→ **Aim 1**:
In the Babylon 5 pilot article, condense the paragraph beginning "This television movie acted as" into a shorter version that keeps its main facts.
→ **Aim 2**:
Write what follows the Babylon 5 pilot article, picking up after its final sentence.

→ **Text section**:
The Legends of the Rangers had its faults, but it also had plenty of potential to develop into a strong continuation of the B5 universe.
What Is It?
This television movie acted as a new chapter in the Babylon 5 story that was designed to launch an ongoing series. It takes place at the end of the Shadow War (which concluded in Season 4 of B5) as the Rangers work together with the Interstellar Alliance to keep the peace among the worlds impacted by the war. Ranger David Martell is given command of the old and damaged Minbari ship Liandra (considered by many to be cursed) as a disciplinary action for his failure to follow orders. He and his ragtag crew are then sent on a mission to escort another Minbari ship carrying diplomats to a secret location. When they arrive at their destination, they come in contact and do battle with an ancient alien force known as The Hand, and they come to realize that it presents a grave threat to a galaxy still recovering from a devastating war.
Aired: The Sci Fi Channel, January 19, 2002
Starring: Dylan Neal, Andreas Katsulas, Alex Zahara, Myriam Sirois, Dean Marshall, Warren Takeuchi
Created By: J. Michael Straczynski
Why Didn’t It Fly?
When this pilot aired, Babylon 5 was only a few years removed from its acclaimed five-year run, and the original series presented many opportunities to expand the universe in new directions. Crusade had sadly been cancelled after only one season, but J. Michael Straczynski decided to take another shot at continuing the B5 story and presented The Legend of the Rangers to The Sci Fi Channel. And this one certainly seemed like a good fit for the network that was already airing Farscape and Stargate: SG-1 at that time and would soon launch the Battlestar: Galactica reboot. But for reasons unknown, the network execs did little to give The Legends of the Rangers much of a chance. They aired it on a Sunday evening against the NFL playoffs, and the ratings were not very good for the pilot. The network then decided to pass on the series and ended the second attempt by JMS to continue the story of Babylon 5 beyond the original series.

→ **Data shown**:
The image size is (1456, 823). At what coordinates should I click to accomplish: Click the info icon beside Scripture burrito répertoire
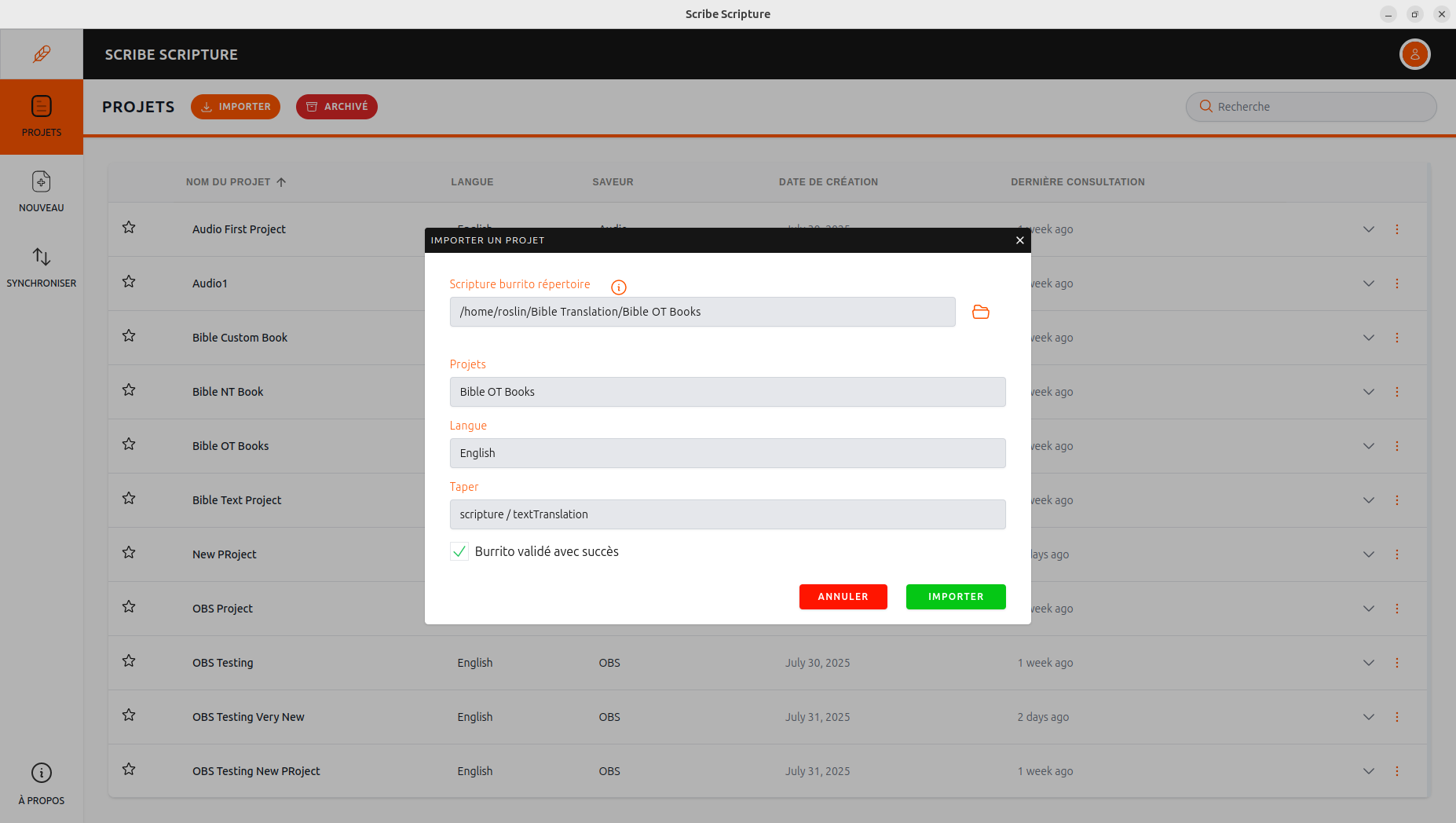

→ **Exercise output 1**:
This TV movie was a new chapter in the Babylon 5 story, meant to launch an ongoing series. It is set at the end of the Shadow War, while the Rangers and the Interstellar Alliance keep the peace among worlds hit by the war. As discipline for not following orders, Ranger David Martell is given command of the Liandra, an old, damaged Minbari ship that many consider cursed. He and his ragtag crew escort a Minbari ship of diplomats to a secret location. There they fight an ancient alien force called The Hand and realize it is a grave threat to a galaxy still recovering from war.

→ **Exercise output 2**:
Would the Series Have Worked?
Yes. Sure, the pilot had some warts and some of the characters and concepts needed to be ironed out better. But go back and look at the rather clunky launch of B5 with “The Gathering” and compare that to the much superior series that followed. The Legends of the Rangers offered plenty of potential to expand on the B5 universe and to explore the legacy of the Rangers themselves. It appeared that JMS was setting up G’Kar as a recurring character in the new series, and other regulars from the show would have likely made appearances as well (and perhaps we would have learned the fate of Lennier at some point). This show had its own five-year arc planned and it could have also delved into storylines previously introduced in B5 while possibly merging in part of the Crusade story-arc down the line to give that show some sort of resolution (the pilot takes place prior to the events of that series). But sadly, The Sci Fi Channel decided not to greenlight the show, cutting off what could have been another great space-based entry for that network (though they did at least give us Stargate: Atlantis two years later). JMS would make one more attempt to extend the B5 franchise with The Lost Tales which was planned as a direct-to-DVD anthology. But only one installment of that was released.
Where Can You Watch It?
The movie was released on DVD, though that has since gone out of print. You can still find it for sale at a reasonable price. It was not included in the DVD collection of the B5 movies, though you can buy it VOD for only $1.99 at places like Amazon.com. HBO Max currently has the original series available for streaming, though I don’t know if that includes The Legends of the Rangers.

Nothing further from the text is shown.